The year was 2011, and if you were into music around that time there's a slight chance you came across a record by the name of 'Go Tell Fire To The Mountain', by a band called WU LYF (an abbreviation for 'World Unite Lucifer Youth Foundation, if you wanted to know). In the months leading up to this release, the Manchester based band had created a sense of hype that felt so very intense all up and down the land, the grainy photos of an ultra style group atop a car park creating a sense of deep intrigue. It wasn't just the image that captivated people, but their music too, a beautiful and texturally fuelled sound with a cavernous scope and bombastic yet impeccably tender underbelly. This feeling was wrapped up in the single release of 'Concrete Gold/Heavy Pop', which cemented the group as an underground force to be reckoned with, as the British music scene readied themselves to be converted to the ways of the LYF.

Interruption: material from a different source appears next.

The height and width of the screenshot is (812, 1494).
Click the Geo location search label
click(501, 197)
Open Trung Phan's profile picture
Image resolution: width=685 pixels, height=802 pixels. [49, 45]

'Go Tell Fire' was a seminal moment in contemporary music, its arrival in 2011 most anticipated and to say that it delivered would be an understatement. The boys of WU served up a masterclass in dynamism and soul, a sonically unique album which touched the hearts and minds of so very many - perhaps helped by the fact the album was recorded in an abandoned church. There felt like there was no limit to what this four piece, consisting of Ellery Roberts, Tom McClung, Evans Kati and Joe Manning, could achieve, but in 2012 Roberts announced his departure, perhaps fittingly as a description within a youtube video of their last single 'Triumph'. And like that, WU LYF was no more in a physical sense, but the spirit and legacy of the ground was paved in concrete, a flash in musical history that will burn bright for decades to come.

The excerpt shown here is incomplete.